SCENE TWO – Correctional Service of Canada National Headquarters, Ottawa
……continued from March 3.
“The legislative mandate for CSC to provide health services to federal offenders comes from the Corrections and Conditional Release Act (CCRA). The CCRA indicates that CSC is responsible for providing ‘every inmate with essential health care and reasonable access to non-essential mental health care that will contribute to the inmate’s rehabilitation and successful reintegration in the community’.
CSC Health Services strives to improve offender health to contribute to the safety of Canadians. We provide offenders with efficient, effective health services that encourage individual responsibility, promote healthy reintegration, and contribute to safe communities.
The delivery of care is provided by health care professionals who are registered or licensed in Canada including physicians, nurses, pharmacists, psychiatrists, psychologists, occupational therapists, social workers, dentists, and other relevant specialists.”
…..from ‘Health Services’ on the Correctional Service of Canada web site.
Public reaction to prison health care policy draws criticism from people in the community who feel they can’t get what care they need for themselves.
Chalk that up to a misreading of the health care protocol. “Essential” and “reasonable” are subjective. What’s more, people are unaware that policy and practice in our prison industry are often out of sync.
Experience, observation and research say, yes, there are dedicated CSC health care employees and contracted professionals who make policy their practice. Too often, that’s not the reality.
The final entry, scene three, will examine the thorny subject of dental care as a major issue.
So, how does an inmate access health care? Barring a violent/traumatic incident, a request form makes its way to medical staff. The wait for a response can be days, weeks, or………? Waiting is the only option.

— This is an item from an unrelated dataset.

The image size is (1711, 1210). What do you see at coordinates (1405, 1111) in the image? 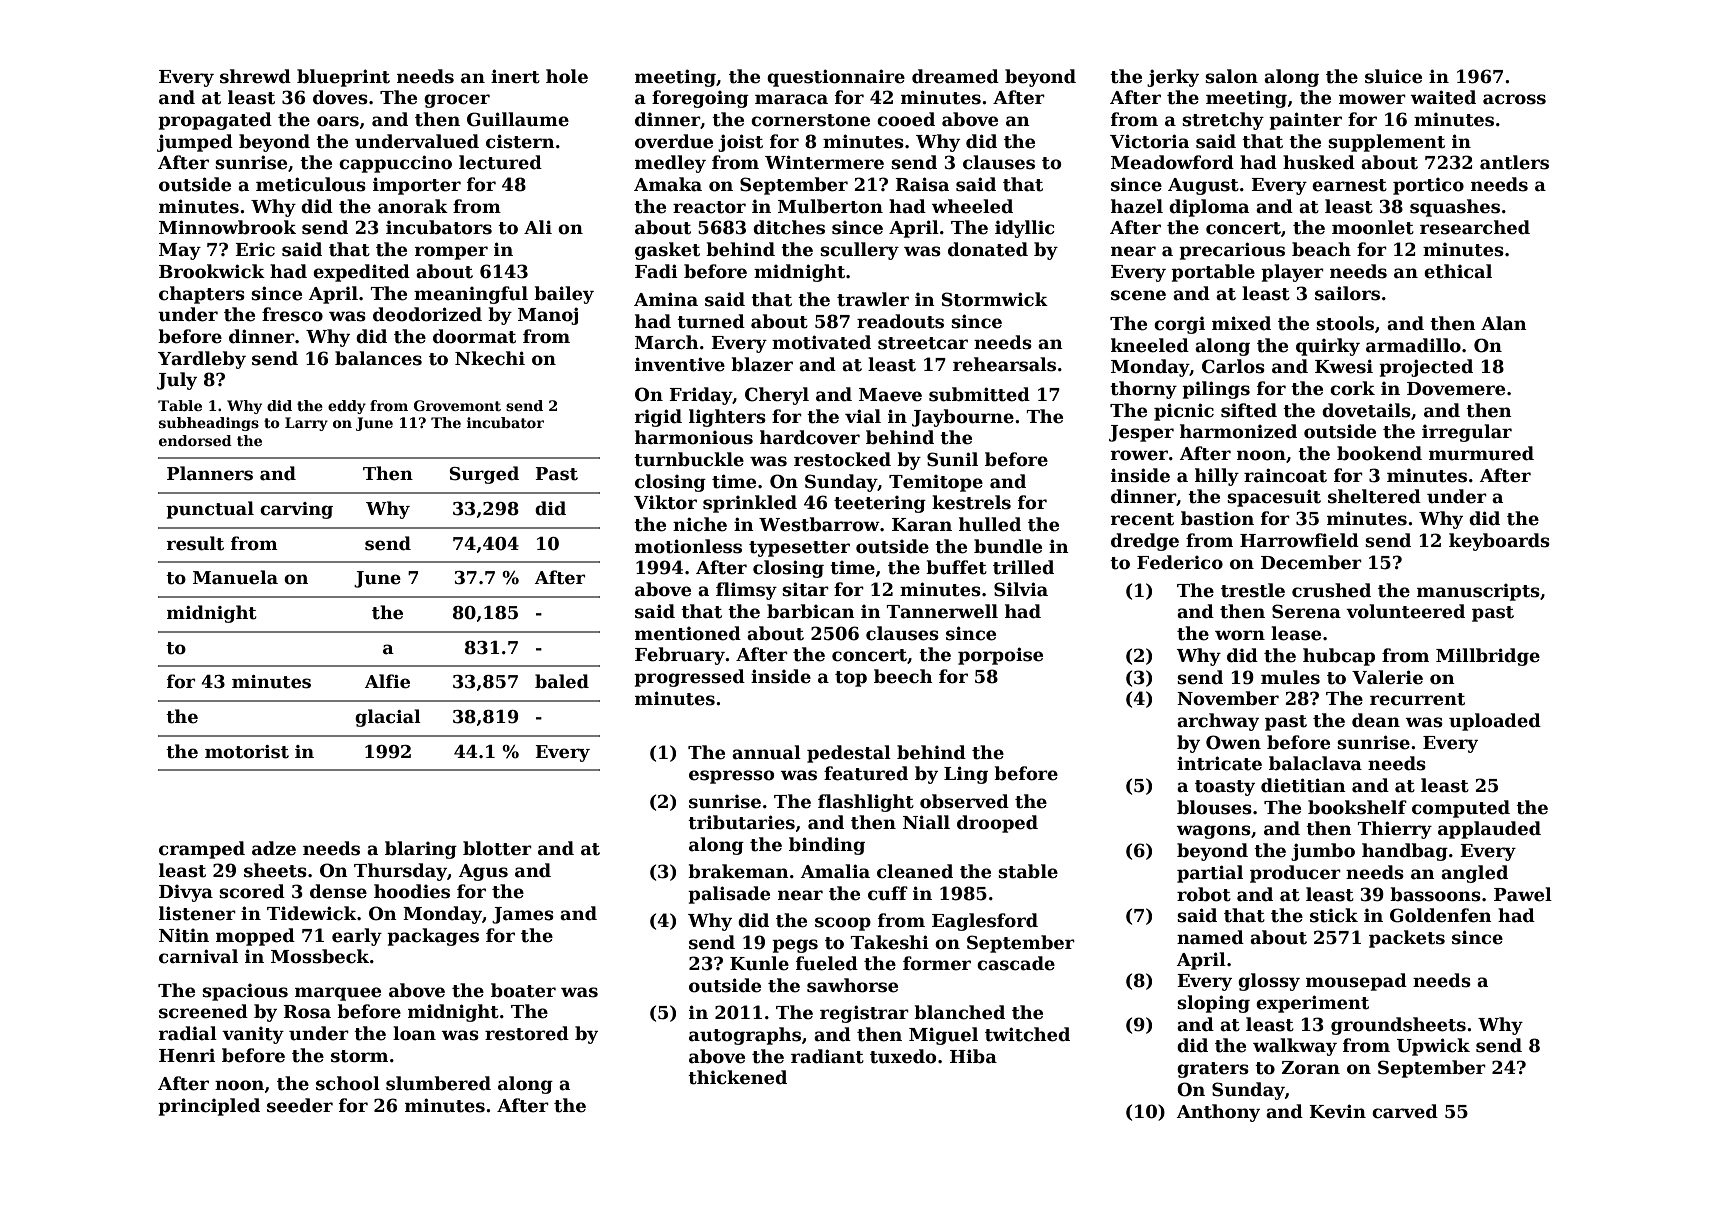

Citing but two examples that make the wait for help in a prison stressful, note the inmate in a provincial institution from an earlier posting who was told by a nurse that health care was a privilege and not a right. This was an Ontario government employee, but the sentiment is common throughout our penal systems. Then there’s a federal inmate who used a long-awaited trip to his institution’s health care unit to ask a nurse how they handled requests marked “urgent.” They don’t pay attention to “urgent”, he was told.
Dear public. Envy prison health care? Be careful what you wish for.